Submitted to Toronto Star Apr 13, 2006 – no response
In ‘Sister’ Thesis Sells Us Short (Toronto Star, 8 April 2006), Jennifer Wells comments on Professor Alison Wolf’s article Working Girls (Prospect magazine. UK. April 2006). Wells questions Wolf’s view of female altruism as being in decline, Wolf explaining that women of earlier eras saw their lives in the service of others as vocations. The thought that they might have been second-class citizens may not have even entered their minds. Working women’s concerns in today’s world often ends at the immediate family, as Wells herself seems to have noticed, those outside that sphere not being within their realm of responsibility as working women – independent, with families. Wolf is right; female altruism has changed. In a society that claims to value individualism, and in which religious values are in decline, what seems to matter most is no longer one’s neighbours or even one’s country, or doing the right thing, but putting immediate family first.

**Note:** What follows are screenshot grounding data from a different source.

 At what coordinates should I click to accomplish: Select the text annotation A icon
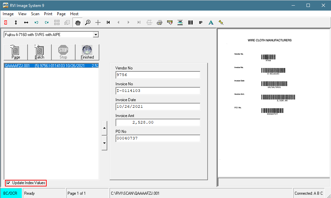tap(211, 22)
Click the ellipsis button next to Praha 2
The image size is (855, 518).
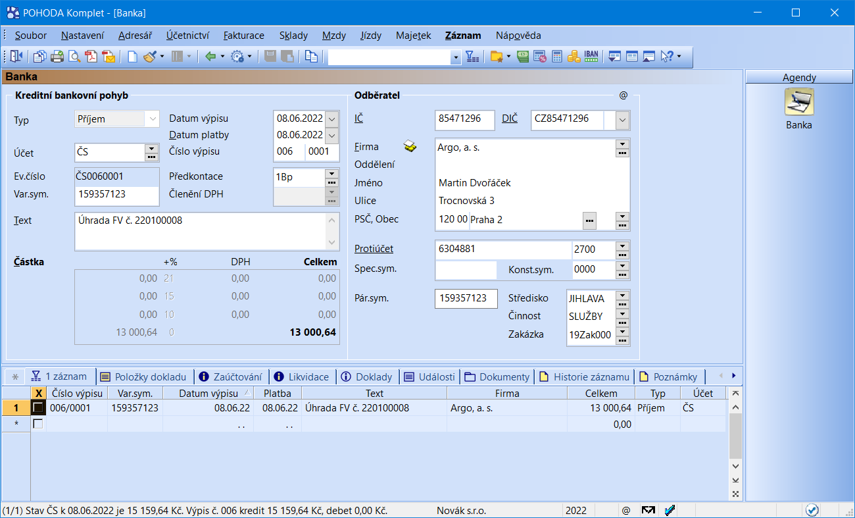[589, 220]
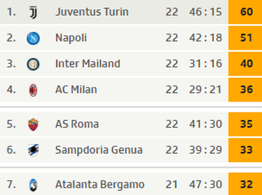Click the Sampdoria Genua crest icon

(x=33, y=150)
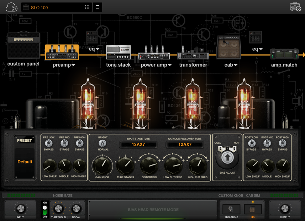This screenshot has width=305, height=221.
Task: Select the preamp module in the signal chain
Action: point(62,53)
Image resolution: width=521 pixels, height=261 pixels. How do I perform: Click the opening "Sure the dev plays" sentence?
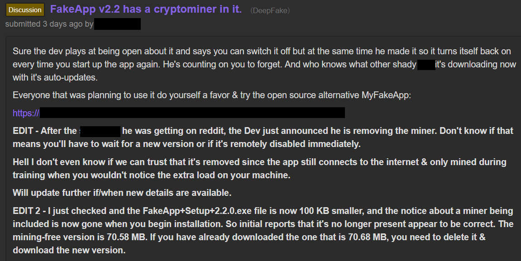(136, 51)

Wells has yet to come to see how the idea of work has affected our lives, as women, in recent decades. Work – especially paid work – is a major source of a person’s identity. It always was, for men, and feminism has made it so for women. Wells is critical of Wolf, seeing work not as self-actualisation but as “busyness,” a slight on the very real power that having a career has on a person’s ability to speak and be heard, to have one’s views validated. She tells us that women want to give back in some way, when they are older. But after years of proving themselves on the job, is volunteering really what working women of today will want for their later years? Even on that front there is competition. And ageism is another factor. Sometimes when individuals appear to have withdrawn it is in part due to being pushed.

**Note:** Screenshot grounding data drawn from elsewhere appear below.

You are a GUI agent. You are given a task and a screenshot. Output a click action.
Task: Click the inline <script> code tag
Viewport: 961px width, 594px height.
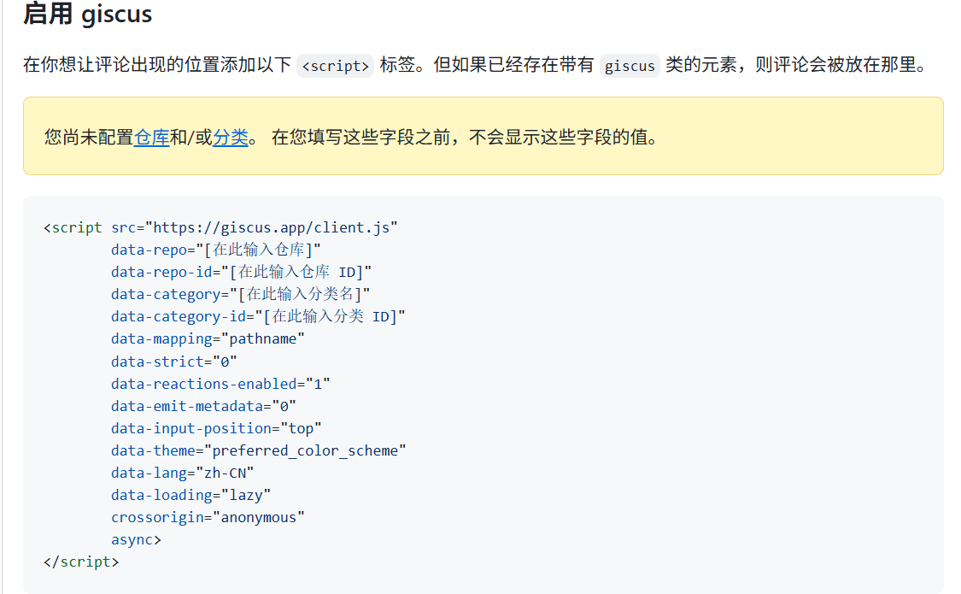[x=335, y=66]
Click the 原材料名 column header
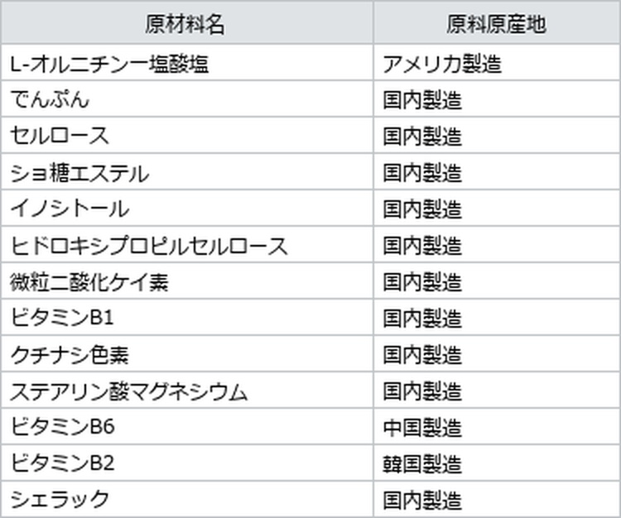The width and height of the screenshot is (621, 518). click(x=187, y=22)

For women who have chosen to pursue a career, and who find recognition and fulfilment through doing so, there surely will be benefits for themselves and their families, whether chosen or blood-related. But I’m not sure that society on the whole will benefit. It may be that some women have chosen work and family, and will benefit, but at what cost to society, never mind the sisterhood. In the long term, if there are greater benefits for some women and men, more than likely there will be greater losses for others.